Monday, May 20, 2013

Markets

Farming is hard work. The work starts long before a single seed is planted, with crop planning, ordering seeds, and prepping beds. It continues with planting, weeding, and watering, and culminates with harvesting. Harvesting is a great pleasure; it is the culmination of all that hard work, a time to literally reap the fruits of your labor.  It is deeply satisfying to look upon a crate of gorgeous lettuce mix and know that my hard work helped make it happen.  But as rewarding and satisfying as the harvest may be, it is far from the end of the hard work, because that gorgeous lettuce probably still needs to be sold.

As a farmer, I have many options available to me for selling my food, each with its own set of pros and cons. I could offer a CSA (community supported agriculture) program, having customers prepay for a box of produce every week. In that case, my produce would already be sold at the time of harvest, but I would probably be pretty stressed out every week about whether I had enough food to fill the boxes and enough variety to keep my customers happy ("Collard greens, again?  We got those last week!").

I could also sell to restaurants through established accounts, contacting the restaurants each week to let them know what and how much is available.  In this scenario, the produce may or may not be sold at the time of harvest.  Restaurants are picky, typically only wanting top-quality produce, which leaves any imperfect produce without a buyer.  In addition, while I would be proud to have my produce on the menu at a high-end restaurant, my goal of growing healthy food for those who need it would not be met.  A third option, selling to grocery stores, is very similar to the restaurant approach. 

Another option is to sell at a farmers' market.  I can bring whatever produce I have to the market, even imperfect produce, but I have to pay a fee to the market organizer for my booth space, set up and break down the display, and spend hours off the farm (but on my feet) at the market, hoping that people buy my produce.  If nobody buys my food, it will be too limp after sitting in the sun for hours to try to sell again.

Finally, I can sell my produce at a farmstand.

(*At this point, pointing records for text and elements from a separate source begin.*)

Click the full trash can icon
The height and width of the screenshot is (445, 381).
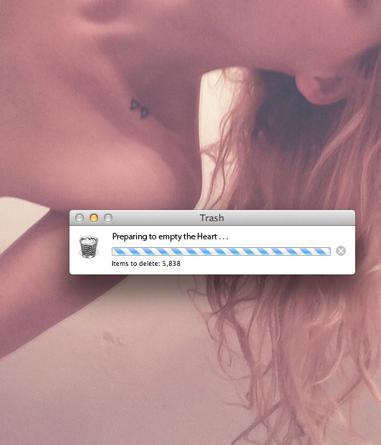(89, 247)
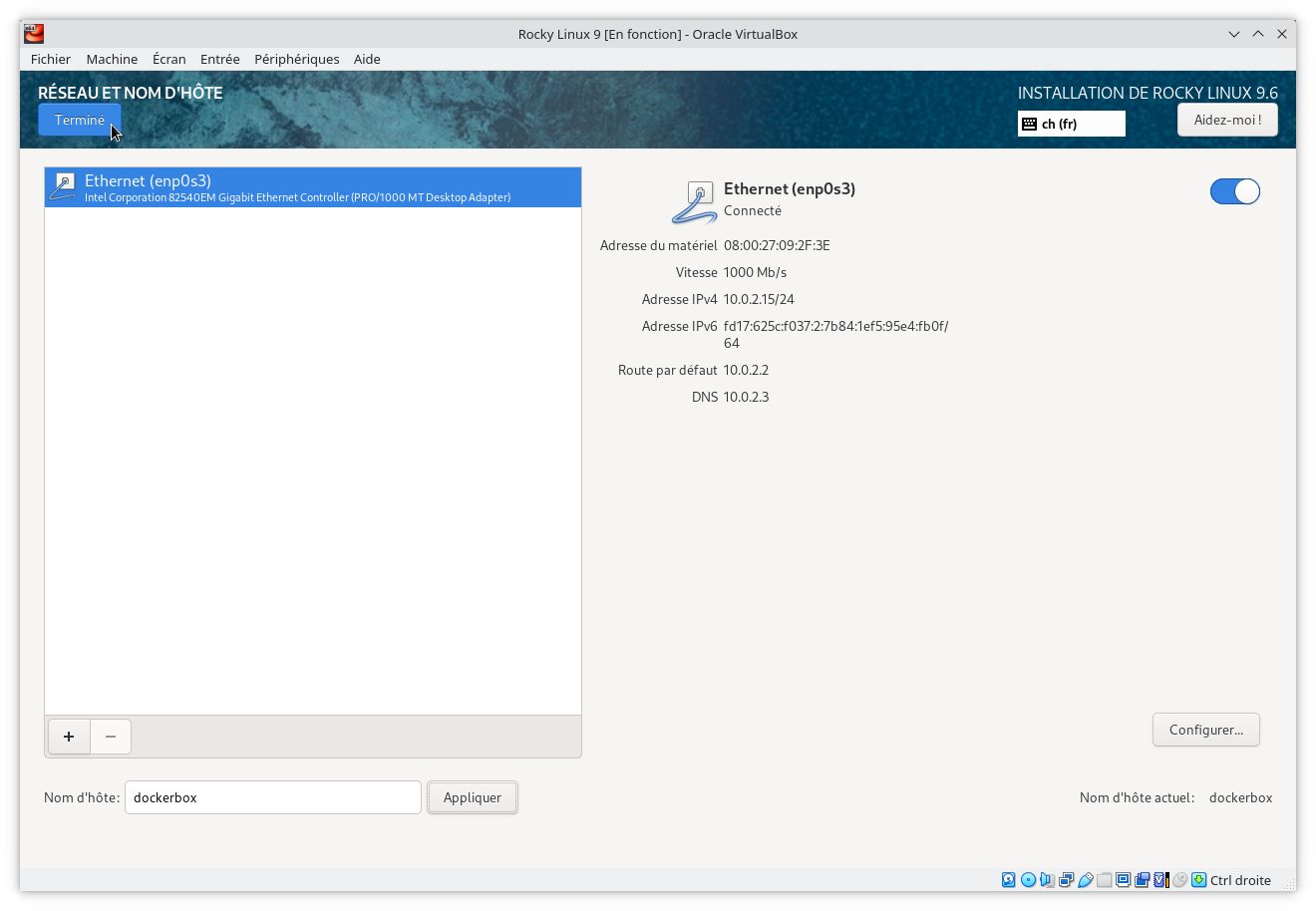Click the mouse integration status icon
Screen dimensions: 1316x911
click(1178, 880)
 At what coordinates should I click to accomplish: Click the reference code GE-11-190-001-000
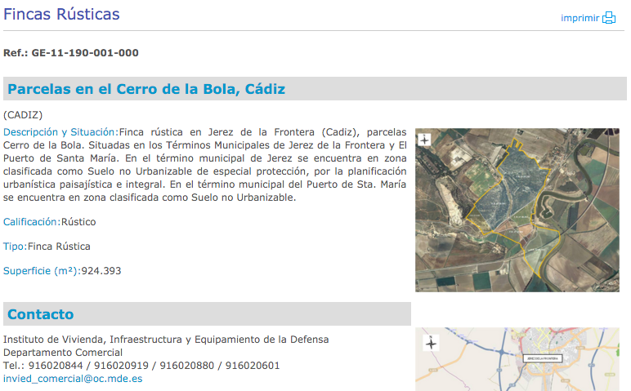click(x=85, y=53)
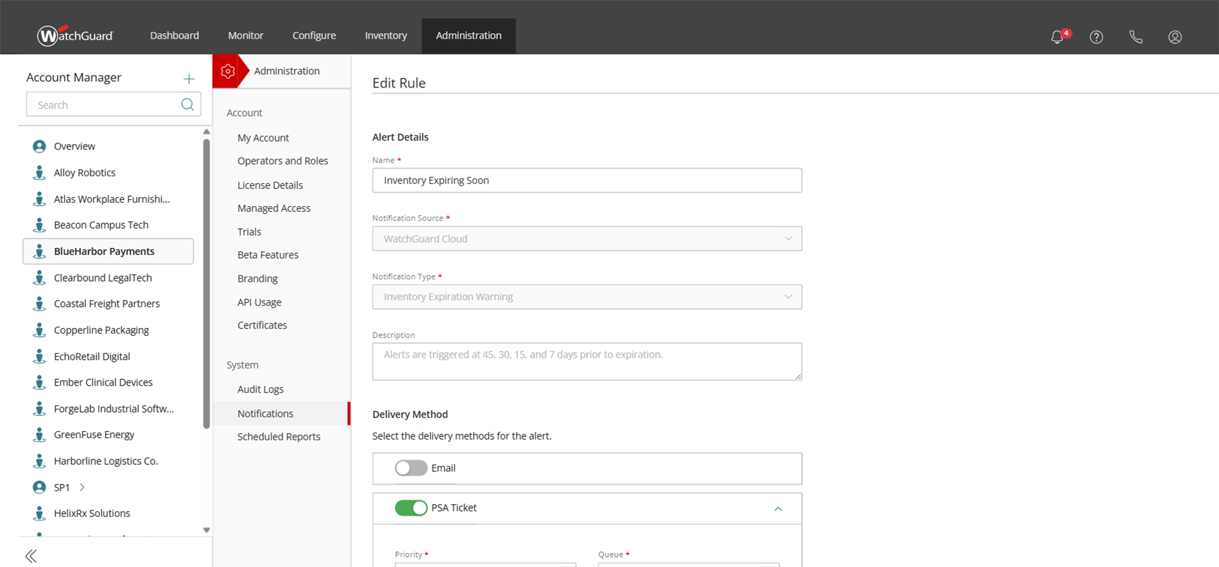
Task: Open Audit Logs in System section
Action: point(260,389)
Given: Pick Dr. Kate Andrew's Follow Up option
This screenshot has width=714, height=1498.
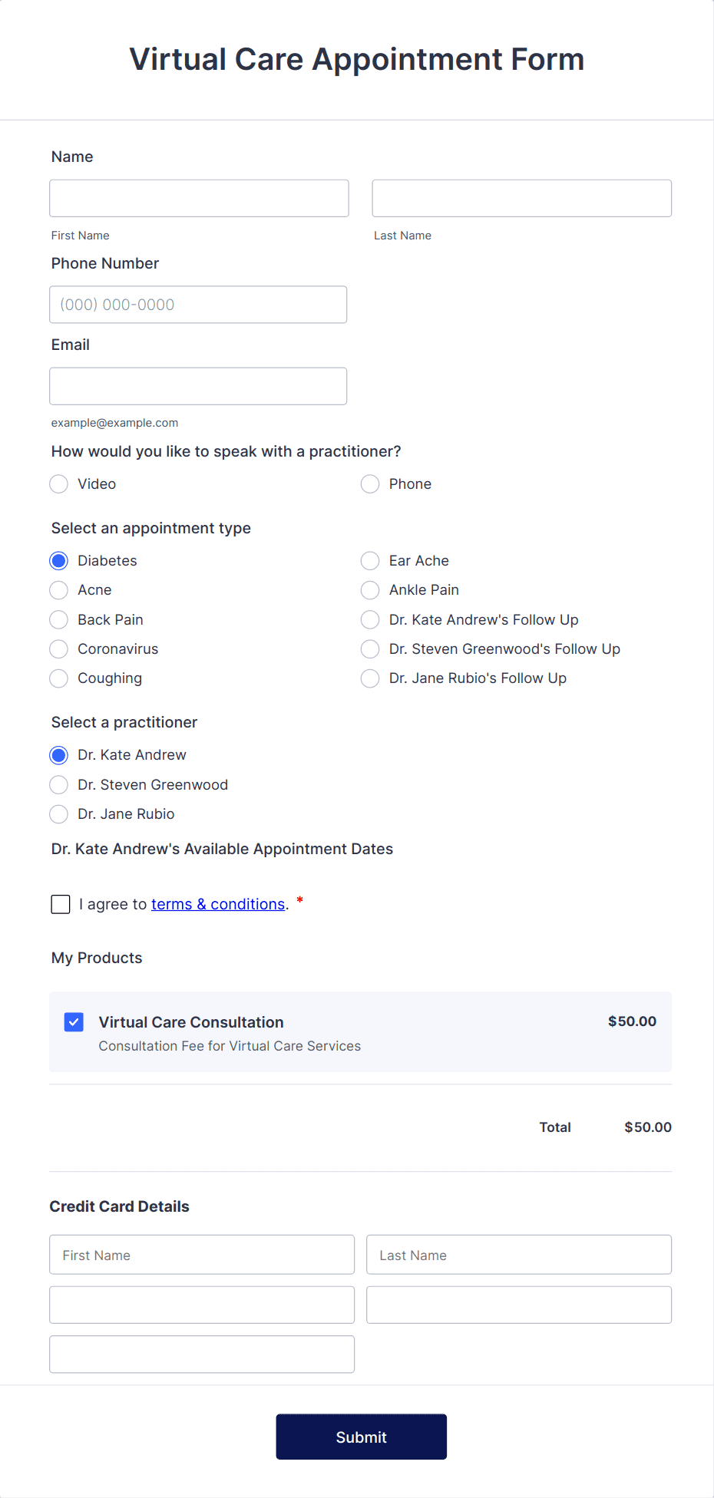Looking at the screenshot, I should click(370, 619).
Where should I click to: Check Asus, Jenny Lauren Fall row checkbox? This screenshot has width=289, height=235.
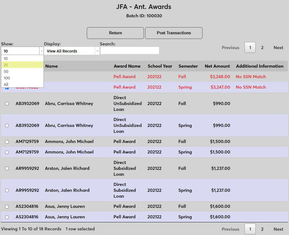tap(7, 206)
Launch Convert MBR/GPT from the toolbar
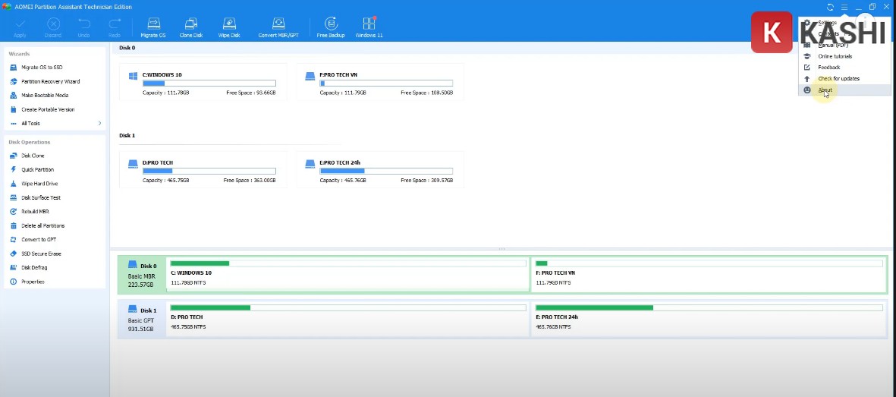896x397 pixels. click(x=278, y=27)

Located on or near my own property, a farmstand allows me to sell whatever I have without having to pay a booth fee, but I have to do all the marketing myself. If I don't advertise well enough, there will be no customers to buy my fruits and veggies. 

So what is a farmer to do?  I've opted for a combination of numbers two through five above, trying not to put all my eggs in one basket.  We have a accounts with a couple of area restaurants, sell to a local grocery store that believes in supporting local growers, sell at the Midtown Farmers' Market on Saturdays, and host a farmstand right outside our gate on Tuesday afternoons.  Each week, we have to figure out which produce should go where.  Should the lettuce mix be sold to the grocery store on Thursday, or should we save it for the farmers' market on Saturday?  The grocery store gets wholesale pricing, so we make less per pound, but it's a guaranteed sale, unlike the farmers' market, where the lettuce might languish.  The decisions aren't easy, but we make them, trying to balance the sometimes competing goals of making money, improving access to healthy food, and not letting food go to waste.

As I write this post, feet aching from standing at three markets last week while my tomato plants desperately needed trellising, part of me wishes that I could shift the balance toward more restaurant and retail accounts so that I could spend more time on the farm tending to crops and less time standing behind a table hawking my wares. But then I wouldn't get to meet the customer who told me that my lettuce mix and arugula were amazing, or the little boy who got so excited about a bunch of radishes.  "What is a farmer to do?" indeed.


Our booth at the Midtown Farmers' Market.
Our Tuesday farmstand at the Farm on Hurley Way.